En particulier, j'ai trouvé confirmation [...] d'un article que j'avais lu dans La Recherche, exposant un cas dont personne ne parle jamais : une explosion nucléaire , de moyenne puissance, et à très haute altitude (500 km) ne ferait aucun dégât matériel, aucune victime, ne serait pas humainement discernable, développerait une "impulsion électromagnétique" (I.E.M.). Cette explosion pourrait produire une panne électrique à l'échelle du continent, détruirait tous les réseaux de transmission (téléphone, radio, tout ce qui est électronique) et ferait sauter tous les composants des ordinateurs, les circuits et les câbles. Le pays, ou le continent, serait totalement réduit à l'impuissance (y compris militaire). Plus besoin de guerre pour conquérir ! Particulièrement important quand on sait que tout dans l'armée est maintenant informatisé. [...]
Pour terminer, nous nous livrerons à quelques réflexions plus générales. La première, c'est que tout cet ensemble, macro, mini, micro-informatique, conduit à une société plus vulnérable. Extension des risques vers le grand public et la vie quotidienne, vulnérabilité de tout le commerce financier, vulnérabilité à une grève d'un tout petit nombre de personnes, risque de contrôle social accru et nivellement des comportements. "Pour être acceptables par les machines électroniques, par les calculateurs numériques, les modèles de comportement humain doivent être réductionnistes.

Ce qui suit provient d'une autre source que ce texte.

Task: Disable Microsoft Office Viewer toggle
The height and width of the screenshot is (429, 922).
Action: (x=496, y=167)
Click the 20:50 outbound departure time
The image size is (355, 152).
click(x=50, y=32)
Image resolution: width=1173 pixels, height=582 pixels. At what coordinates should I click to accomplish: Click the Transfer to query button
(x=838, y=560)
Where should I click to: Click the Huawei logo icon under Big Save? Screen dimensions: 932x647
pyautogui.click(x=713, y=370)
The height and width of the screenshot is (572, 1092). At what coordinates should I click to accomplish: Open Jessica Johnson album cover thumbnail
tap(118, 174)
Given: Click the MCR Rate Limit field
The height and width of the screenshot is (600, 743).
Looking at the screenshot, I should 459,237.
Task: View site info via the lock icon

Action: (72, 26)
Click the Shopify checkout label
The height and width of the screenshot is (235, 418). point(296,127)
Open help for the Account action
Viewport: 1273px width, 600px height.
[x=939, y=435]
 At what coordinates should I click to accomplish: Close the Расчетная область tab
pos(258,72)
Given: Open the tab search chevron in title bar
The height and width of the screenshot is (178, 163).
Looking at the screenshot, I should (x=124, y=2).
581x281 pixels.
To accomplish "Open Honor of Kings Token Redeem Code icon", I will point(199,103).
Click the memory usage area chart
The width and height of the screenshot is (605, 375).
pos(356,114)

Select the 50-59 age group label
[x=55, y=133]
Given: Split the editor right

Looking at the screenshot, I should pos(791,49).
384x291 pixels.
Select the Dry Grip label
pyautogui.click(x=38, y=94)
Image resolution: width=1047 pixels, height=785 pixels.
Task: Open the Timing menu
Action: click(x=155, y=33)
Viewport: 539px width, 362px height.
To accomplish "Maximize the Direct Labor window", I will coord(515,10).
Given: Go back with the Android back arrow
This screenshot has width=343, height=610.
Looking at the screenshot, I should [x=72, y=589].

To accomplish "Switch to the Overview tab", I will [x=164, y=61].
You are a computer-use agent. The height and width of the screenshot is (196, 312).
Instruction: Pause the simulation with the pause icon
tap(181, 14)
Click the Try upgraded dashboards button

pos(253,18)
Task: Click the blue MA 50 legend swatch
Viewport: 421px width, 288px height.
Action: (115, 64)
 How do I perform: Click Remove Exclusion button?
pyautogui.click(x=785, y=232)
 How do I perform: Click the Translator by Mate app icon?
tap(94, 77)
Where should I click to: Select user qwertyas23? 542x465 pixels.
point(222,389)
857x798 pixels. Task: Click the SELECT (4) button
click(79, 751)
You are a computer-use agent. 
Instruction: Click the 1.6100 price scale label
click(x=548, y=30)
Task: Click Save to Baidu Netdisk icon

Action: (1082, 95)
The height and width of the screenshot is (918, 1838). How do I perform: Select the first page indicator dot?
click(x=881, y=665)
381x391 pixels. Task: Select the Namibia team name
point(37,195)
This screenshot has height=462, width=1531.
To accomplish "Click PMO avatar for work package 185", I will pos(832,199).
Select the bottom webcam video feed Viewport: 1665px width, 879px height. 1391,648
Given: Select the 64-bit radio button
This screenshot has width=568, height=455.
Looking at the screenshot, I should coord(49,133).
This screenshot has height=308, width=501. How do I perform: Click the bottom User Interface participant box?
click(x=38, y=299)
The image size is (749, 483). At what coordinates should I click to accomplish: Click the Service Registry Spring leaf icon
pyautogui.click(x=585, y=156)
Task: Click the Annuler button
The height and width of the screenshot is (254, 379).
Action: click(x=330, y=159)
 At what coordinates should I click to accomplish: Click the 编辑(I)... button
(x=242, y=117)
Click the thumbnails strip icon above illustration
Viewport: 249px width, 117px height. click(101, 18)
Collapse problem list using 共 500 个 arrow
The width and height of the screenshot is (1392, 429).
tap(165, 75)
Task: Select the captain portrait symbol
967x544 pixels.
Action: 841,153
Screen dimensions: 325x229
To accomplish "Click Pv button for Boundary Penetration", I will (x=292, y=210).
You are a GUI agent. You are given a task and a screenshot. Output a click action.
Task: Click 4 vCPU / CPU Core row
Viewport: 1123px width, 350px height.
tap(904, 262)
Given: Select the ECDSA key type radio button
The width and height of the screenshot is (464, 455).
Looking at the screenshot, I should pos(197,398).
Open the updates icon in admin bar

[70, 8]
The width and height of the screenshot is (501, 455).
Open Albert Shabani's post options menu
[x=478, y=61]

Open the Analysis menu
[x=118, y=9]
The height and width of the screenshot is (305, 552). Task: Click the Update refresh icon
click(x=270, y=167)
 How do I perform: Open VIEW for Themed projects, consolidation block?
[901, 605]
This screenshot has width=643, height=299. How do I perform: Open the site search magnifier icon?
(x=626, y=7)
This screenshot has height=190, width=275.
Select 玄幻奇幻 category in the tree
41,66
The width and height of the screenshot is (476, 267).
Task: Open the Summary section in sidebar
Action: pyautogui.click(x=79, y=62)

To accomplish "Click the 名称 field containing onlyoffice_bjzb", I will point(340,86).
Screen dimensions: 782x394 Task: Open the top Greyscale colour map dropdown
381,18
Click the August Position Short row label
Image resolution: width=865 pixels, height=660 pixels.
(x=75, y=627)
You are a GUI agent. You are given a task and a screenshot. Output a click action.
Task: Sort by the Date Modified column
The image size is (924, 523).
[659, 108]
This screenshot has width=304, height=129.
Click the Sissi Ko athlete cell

Les schémas d'analyse, les données sur les hommes et les choses doivent entrer dans des classes simples, facilement exprimables, facilement comparables" (J.-P. Chamoux, Menaces sur l'ordinateur, Le Seuil, 1986). C'est la contrepartie dont on ne parle jamais, de la fameuse "convivialité" (!) de l'ordinateur , tellement discret, tellement naturel !
En réalité, le gain d'efficacité se paie d'une part en risque d'asservissement, d'autre part en vulnérabilité déjà actuelle. Mais passons à un autre ordre de réflexions, apparemment plus sophistiquées ! J. Neyrinck (Le Huitième Jour de la Création, Introduction à l'entropologie, Presses polytechniques et universitaires romandes, 1986) a fait remarquer que l'informatique remplit toutes les conditions d'un culte initiatique. Elle a par ailleurs toutes les qualités. Elle est propre. Elle consomme peu d'énergie. Elle traite d'une substance immatérielle – l'information – dont on a de plus en plus besoin dans notre société. Et, pour le public, elle est infiniment mystérieuse, et correspond à une "vieille hantise de l'humanité", la construction de l'automate qui imiterait l'homme parfaitement... Et Neyrinck, ayant constaté cette motivation essentielle de la passion pour l'ordinateur, pose quand même la question : "A quoi ça sert vraiment, en définitive ?" Est-ce que la vie de l'individu a été améliorée ? Est-ce que la diffusion de l'ordinateur personnel ou domestique rencontre un véritable besoin ? Ou bien est-ce une solution, fabrication massive de microprocesseurs très bon marché, qui cherche encore quel problème il y a à résoudre ! La robotique soulage-t-elle vraiment les travailleurs de tâches répétitives ? En principe, oui ! En pratique, non ! [...] Et après avoir rappelé la marche inévitable vers la centralisation, il conclut que le danger le plus grave de l'informatique est de nature idéologique : moins elle est compréhensible, plus elle donne lieu à des gloses démesurées. [...]
Je conclurai ces réflexions générales par trois citations qui sont intéressantes dans la mesure où elles n'émanent pas d'adversaires de l'informatisation, au contraire !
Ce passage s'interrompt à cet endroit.